Raquel Arantes Megid ¹ Guilherme Gomes Ribeiro ¹ Izabela Natalia Faria Gomes ¹ Ana Carolina Laus ¹ Leticia Ferro Leal ^1,2 Luciane Sussuchi Da Silva ¹ Abu-Bakr Ariwoola ¹ Josiane Mourão Dias ¹ Rui Manuel Reis ^1,3,4 Renato Silva-Oliveira ^1*

• ¹ Barretos Cancer Hospital, Barretos, Brazil
• ² Faculty of Health Sciences of Barretos Dr. Paulo Prata (FACISB), Barretos, Brazil
• ³ Life and Health Sciences Research Institute, School of Medicine, University of Minho, Braga, Braga, Portugal
• ⁴ ICVS/3B’s Associate Laboratory, Institute on Biomaterials, Biodegradables and Biomimetics, University of Minho, Guimaraes, Braga, Portugal

The molecular non-genetic changes of resistance to sotorasib are currently uncertain. The aim of this study was to generate a sotorasib-resistant cell line via selective pressure and systematically examine the molecular and phenotypic alterations caused by resistance. Methods: Mutant NCI-H358 (KRAS G12C ) were exposed to incremental doses (2 to 512 nM) of sotorasib. Then, resistant clones were separated by single-cell sorting. Proliferation was analyzed in real-time by xCELLigence; protein profiles were quantified by protein arrays; and mRNA expression profile was measured using the PanCancer Pathways panel by NanoString. In silico analyses were conducted from a database comprising patient-derived xenograft (PDX) models and cell lines resistant to sotorasib. AKT and p38. The synergistic effect of combining AKT, p38, and EGFR inhibitors was assessed using the SynergyFinder platform.

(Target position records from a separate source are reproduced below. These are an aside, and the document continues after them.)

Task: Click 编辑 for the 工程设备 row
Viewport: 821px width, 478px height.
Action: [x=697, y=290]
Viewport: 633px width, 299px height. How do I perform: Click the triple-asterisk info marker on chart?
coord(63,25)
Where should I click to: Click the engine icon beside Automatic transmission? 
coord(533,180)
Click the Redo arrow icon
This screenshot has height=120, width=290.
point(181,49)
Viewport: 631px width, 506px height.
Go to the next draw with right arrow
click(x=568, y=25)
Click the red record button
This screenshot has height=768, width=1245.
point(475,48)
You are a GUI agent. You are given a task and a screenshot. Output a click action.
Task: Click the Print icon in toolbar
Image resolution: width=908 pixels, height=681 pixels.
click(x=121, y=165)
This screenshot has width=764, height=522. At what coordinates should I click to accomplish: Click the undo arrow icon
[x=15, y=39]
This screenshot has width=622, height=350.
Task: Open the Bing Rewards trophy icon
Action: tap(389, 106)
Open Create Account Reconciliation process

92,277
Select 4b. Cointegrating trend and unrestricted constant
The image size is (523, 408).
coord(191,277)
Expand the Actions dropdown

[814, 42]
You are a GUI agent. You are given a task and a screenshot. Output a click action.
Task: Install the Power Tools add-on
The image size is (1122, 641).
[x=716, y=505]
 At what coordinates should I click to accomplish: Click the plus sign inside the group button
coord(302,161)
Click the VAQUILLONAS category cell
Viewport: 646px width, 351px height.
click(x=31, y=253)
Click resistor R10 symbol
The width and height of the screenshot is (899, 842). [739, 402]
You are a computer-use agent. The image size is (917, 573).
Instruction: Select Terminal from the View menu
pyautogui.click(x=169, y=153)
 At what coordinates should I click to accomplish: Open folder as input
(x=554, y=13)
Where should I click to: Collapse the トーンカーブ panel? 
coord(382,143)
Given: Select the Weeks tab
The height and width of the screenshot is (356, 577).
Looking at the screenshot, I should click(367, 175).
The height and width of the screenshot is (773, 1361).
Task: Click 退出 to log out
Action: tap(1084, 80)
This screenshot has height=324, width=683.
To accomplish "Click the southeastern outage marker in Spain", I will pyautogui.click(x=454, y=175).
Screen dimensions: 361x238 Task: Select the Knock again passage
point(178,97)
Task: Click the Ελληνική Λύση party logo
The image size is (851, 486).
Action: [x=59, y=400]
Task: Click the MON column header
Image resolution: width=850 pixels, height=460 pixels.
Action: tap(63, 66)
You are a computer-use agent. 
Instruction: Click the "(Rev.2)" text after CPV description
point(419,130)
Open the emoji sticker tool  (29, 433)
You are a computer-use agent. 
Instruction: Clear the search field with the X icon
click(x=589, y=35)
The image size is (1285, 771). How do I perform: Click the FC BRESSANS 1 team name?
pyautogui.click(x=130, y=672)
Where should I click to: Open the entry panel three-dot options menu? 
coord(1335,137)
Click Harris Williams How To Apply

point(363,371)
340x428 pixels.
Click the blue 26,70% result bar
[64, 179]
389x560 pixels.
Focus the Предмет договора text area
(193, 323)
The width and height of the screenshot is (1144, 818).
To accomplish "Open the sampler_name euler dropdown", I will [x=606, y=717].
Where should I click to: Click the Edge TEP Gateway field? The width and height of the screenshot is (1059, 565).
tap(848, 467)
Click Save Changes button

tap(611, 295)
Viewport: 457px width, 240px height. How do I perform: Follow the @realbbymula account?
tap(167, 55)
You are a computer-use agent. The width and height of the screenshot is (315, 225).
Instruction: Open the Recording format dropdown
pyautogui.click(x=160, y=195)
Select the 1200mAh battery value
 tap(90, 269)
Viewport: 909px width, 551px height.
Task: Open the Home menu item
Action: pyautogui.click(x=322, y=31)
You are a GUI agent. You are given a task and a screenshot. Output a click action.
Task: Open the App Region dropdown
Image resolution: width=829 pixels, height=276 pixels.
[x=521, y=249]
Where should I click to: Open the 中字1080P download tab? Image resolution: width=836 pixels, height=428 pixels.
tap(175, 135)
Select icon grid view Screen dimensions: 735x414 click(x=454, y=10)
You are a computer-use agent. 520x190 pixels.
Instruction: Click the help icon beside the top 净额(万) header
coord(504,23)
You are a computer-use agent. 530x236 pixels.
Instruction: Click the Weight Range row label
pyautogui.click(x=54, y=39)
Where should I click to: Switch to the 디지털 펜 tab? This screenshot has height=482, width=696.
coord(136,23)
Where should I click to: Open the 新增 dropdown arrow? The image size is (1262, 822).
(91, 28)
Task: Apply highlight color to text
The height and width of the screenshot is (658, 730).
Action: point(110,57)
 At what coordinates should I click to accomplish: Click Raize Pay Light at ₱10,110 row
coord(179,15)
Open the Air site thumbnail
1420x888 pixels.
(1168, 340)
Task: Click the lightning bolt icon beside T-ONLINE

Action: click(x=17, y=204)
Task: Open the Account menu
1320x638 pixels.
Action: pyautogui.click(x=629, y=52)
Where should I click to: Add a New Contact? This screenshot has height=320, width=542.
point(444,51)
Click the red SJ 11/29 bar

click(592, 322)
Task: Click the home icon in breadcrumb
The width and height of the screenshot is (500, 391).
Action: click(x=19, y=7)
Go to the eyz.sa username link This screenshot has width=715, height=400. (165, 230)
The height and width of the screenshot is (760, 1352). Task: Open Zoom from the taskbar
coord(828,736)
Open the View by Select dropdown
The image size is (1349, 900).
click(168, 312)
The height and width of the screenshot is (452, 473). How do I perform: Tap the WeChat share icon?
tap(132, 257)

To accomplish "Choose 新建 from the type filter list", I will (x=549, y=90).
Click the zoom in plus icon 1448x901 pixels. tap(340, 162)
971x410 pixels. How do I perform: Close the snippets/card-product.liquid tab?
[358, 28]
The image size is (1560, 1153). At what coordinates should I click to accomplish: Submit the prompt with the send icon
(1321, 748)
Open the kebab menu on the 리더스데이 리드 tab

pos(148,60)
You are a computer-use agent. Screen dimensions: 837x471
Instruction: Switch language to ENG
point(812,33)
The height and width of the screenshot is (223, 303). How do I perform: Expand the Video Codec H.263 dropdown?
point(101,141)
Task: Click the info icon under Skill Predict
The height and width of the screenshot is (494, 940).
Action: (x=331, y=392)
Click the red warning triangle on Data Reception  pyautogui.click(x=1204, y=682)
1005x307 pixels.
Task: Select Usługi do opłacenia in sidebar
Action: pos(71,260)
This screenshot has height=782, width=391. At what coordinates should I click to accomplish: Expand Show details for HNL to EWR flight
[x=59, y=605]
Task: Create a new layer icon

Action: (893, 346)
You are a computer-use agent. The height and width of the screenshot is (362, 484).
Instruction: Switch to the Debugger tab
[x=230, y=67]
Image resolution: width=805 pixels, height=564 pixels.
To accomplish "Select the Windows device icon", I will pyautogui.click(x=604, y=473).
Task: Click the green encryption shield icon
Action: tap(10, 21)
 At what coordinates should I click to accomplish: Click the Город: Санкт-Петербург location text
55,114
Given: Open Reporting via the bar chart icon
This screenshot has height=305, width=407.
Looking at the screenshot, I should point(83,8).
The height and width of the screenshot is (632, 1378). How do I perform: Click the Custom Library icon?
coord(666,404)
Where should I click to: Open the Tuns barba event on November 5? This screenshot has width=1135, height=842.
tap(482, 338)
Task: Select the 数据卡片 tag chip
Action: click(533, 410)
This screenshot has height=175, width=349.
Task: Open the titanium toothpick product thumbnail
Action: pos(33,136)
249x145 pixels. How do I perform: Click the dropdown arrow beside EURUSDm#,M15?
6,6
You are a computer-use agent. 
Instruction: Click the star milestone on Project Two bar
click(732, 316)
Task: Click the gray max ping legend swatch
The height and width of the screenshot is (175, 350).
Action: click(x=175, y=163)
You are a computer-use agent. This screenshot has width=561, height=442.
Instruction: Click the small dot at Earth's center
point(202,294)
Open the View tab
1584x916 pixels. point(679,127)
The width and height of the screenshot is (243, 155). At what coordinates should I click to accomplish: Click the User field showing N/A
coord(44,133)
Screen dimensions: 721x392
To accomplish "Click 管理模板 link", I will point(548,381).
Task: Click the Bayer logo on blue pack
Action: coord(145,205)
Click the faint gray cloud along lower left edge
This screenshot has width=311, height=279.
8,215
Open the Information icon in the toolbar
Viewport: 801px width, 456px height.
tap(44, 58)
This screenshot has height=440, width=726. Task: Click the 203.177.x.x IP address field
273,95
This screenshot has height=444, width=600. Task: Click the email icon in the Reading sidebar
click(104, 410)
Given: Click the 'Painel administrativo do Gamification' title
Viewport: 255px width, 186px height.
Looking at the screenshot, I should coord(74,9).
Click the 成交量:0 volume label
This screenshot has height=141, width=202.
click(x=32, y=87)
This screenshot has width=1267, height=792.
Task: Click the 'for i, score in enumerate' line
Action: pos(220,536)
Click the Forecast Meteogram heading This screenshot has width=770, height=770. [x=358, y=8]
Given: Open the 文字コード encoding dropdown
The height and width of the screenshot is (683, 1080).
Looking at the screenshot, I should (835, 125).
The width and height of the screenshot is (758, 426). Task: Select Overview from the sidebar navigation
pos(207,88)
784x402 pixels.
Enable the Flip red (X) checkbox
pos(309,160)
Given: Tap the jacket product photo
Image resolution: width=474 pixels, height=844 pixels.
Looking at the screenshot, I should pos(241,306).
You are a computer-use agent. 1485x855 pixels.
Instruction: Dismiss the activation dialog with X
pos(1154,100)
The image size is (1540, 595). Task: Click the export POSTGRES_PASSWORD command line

Additionally, AKT and p38 genes were silenced using esiRNA Results: Sotorasib-resistant H358-R cell line displayed markers of the mesenchymal-epithelial transition and loss of cell adhesion.Were identified 30 overexpressed genes in the resistance model, implicating in signaling pathways that leads to AKT activation and heightened protein expression levels of phosphorylated AKT and p38. To identify potential therapeutic strategies for overcoming sotorasib resistance, we investigated the combination of AKT and p38 inhibitors.Notably, combined inhibition of AKT (MK2206) and p38 (adezmapimod) restored sensitivity to sotorasib in resistant cell lines, as did silencing AKT expression.Conclusions: These findings underscore the importance of adaptive mechanisms in sotorasib resistance in NSCLC cells contributing by EMT activation and demonstrates synergic combination with AKT and p38 inhibitors to restore sotorasib sensitivity in KRAS G12C cells.